The bank said its profits were achieved despite an increase in accumulated provisions of €2.97 bln and sustain a satisfactory level of liquidity, already seen after the ECB’s stress tests last October when it reported a capital surplus of €331 mln.
“Last year, we saw a satisfactory rate of confidence returning to our customers and members who have embraced this change with a significant inflow of new deposits,” said CCB Chairman Nicholas Hadjiyiannis.
Income from interest dropped from €411.7 mln in 2013 to €378.4 mln last year, while net revenues rose from €377.8 mln to €392.3 mln. Thus, operating profits were 10.2% higher at €192 mln from €174.3 mln in 2013, while the cost to income ratio was lowered to 37.4% from 40.6% the year before after cost-cutting, reduction of the franchise network and merger of branches.

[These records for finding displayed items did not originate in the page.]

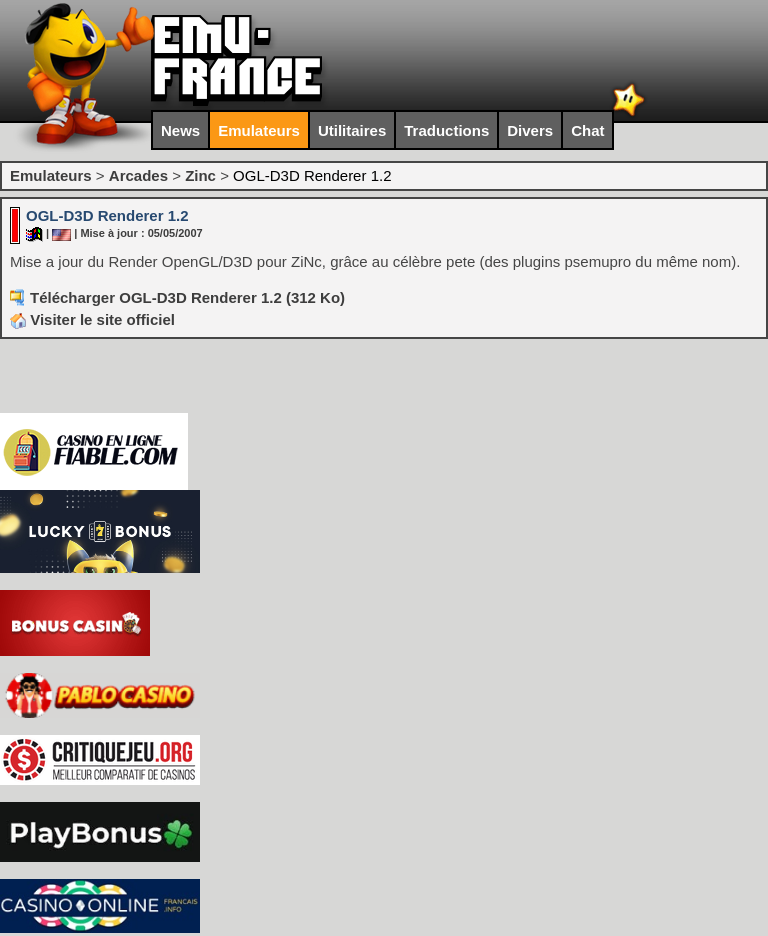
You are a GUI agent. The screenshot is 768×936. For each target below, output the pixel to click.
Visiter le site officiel (92, 319)
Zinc (200, 175)
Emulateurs (259, 130)
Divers (530, 130)
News (180, 130)
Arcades (138, 175)
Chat (587, 130)
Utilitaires (352, 130)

The bank’s balance sheet stood at €13.94 bln, including own funds of €1.25 bln, boosting the capital adequacy ratio to 13.5%, safely beyond the ECB’s minimum requirement of 8%.
The bank’s loanbook was reduced from €10.8 bln to €10.1 bln as part of a deleveraging process, with non-performing loans outstanding for more than 90 days at €6.7 bln or 51.1%, while the total of all NPLs was at 55.8%.

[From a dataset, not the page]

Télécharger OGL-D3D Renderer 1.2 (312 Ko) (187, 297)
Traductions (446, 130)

Deposits were reduced by just over a billion euros to €12.4 bln from €13.5 bln at the end of 2013, but the bank said that after the ECB stress test results, new deposits reached about €500mln.
The CCB said that the ratio of loans to deposits was at “a very healthy 81.6%” which allows it to proceed with further low-cost lending.
After the government rescue, the bank was nationalised and merged all 93 Cooperative Credit Societies into 18 SPIs with 292 branches and reduced the workforce to 2,703.